Sometimes what it takes to compete with a heavyweight is a series of small, methodical steps.
At least, that’s the strategy that upstart wireless Internet service providers like NetBlazr and Webpass have chosen as they try to nibble off market share from Comcast and other huge incumbents in the cable, phone, and satellite industry.
When we last checked in with Webpass, the 12-year-old San Francisco-based company was just beginning to roll out its service in Boston—its fifth market. Five months later, Webpass is available in a dozen neighborhoods around downtown Boston, as well as Cambridge, spokeswoman Jennifer Bennett says in an e-mail message.
Meanwhile, NetBlazr—founded in the Boston area in 2010—is also doubling down on expansion efforts here and pushing a faster Internet package that is more competitive with services like Webpass. NetBlazr got a boost last week with a $300,000 investment from local angel investor and CCBN co-founder Jeffrey Parker. That followed $675,000 in outside funding earlier this year from a group of investors, including Carbonite chair David Friend.
The emergence of Webpass in Boston and new money for NetBlazr mean more competition locally for Comcast and Verizon.
But one of the challenges for NetBlazr and Webpass is that, despite reporting growing customer bases, they remain niche players.
“Comcast probably has 70 percent of the market” locally, NetBlazr co-founder and CEO Jim Hanley says in a phone interview. “When Webpass comes in or any other company comes into this market, the big 800-pound gorilla probably doesn’t notice us that much.”
The bigger question is, will more consumers notice these small wireless Internet service providers?
Webpass expects to have “a few hundred customers” in the Boston area by mid-October, Bennett says. It has about 20,000 customers across its five metro markets.
Hanley won’t disclose how many customers NetBlazr has, but says the number is growing 10 percent each month and has doubled in each of the past two years.
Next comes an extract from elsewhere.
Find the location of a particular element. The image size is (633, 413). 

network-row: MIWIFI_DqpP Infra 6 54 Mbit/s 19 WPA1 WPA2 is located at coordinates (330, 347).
The size of its coverage network has also been doubling each year, with about 100 buildings in the Boston area outfitted with antennas on their roofs used to deliver the Internet signal, he adds. (Webpass uses similar radio-frequency wireless technology that involves line-of-sight communication between a network of antennas installed on buildings and nearby microwave towers.)
Unlike many consumer tech companies, neither NetBlazr nor Webpass are spending heavily on advertising.
Webpass—which employs nearly 100 people, including six in Boston—hasn’t taken venture capital. It has tried to attract early adopters in Boston through public relations, networking, and events, Bennett says.
“When there are more options (which Boston lacks), Webpass always shines through as the preferred provider, but when there is little to no competition it’s harder for us to make an immediate impact in a new market,” Bennett says in the e-mail. It may sound counter-intuitive, but Bennett says “People are less inclined to switch and try something new when there aren’t a lot of options. However, once they do switch, they are impressed with the service, start to tell others, and it’s like a domino effect, everyone starts following.”
NetBlazr’s new capital is being spent on building out its wireless infrastructure and growing its current staff of 12, Hanley says—not marketing. The company has mostly relied on word of mouth to drive demand, he says. (It’s telling that both Hanley and Bennett cite their companies’ Yelp ratings with pride, illustrating how important it is to them to keep customers happy.)
“We have a long list of people who are eager to have us,” Hanley says. “It’s less knocking on doors and introducing [ourselves], and more taking phone calls of people who want our service.”
Webpass and NetBlazr are among the services helping consumers “cut the cord” from cable and phone giants, and just pay for Internet and so-called over-the-top content from Netflix, Hulu, Apple TV, Amazon Instant Video, and the like. Webpass and NetBlazr are pitching themselves as alternatives to the entrenched industry leaders, offering high-speed Internet that is more affordable than a bundled services package from the “big guys” and free of contracts, hidden fees, or gimmicks, the companies say.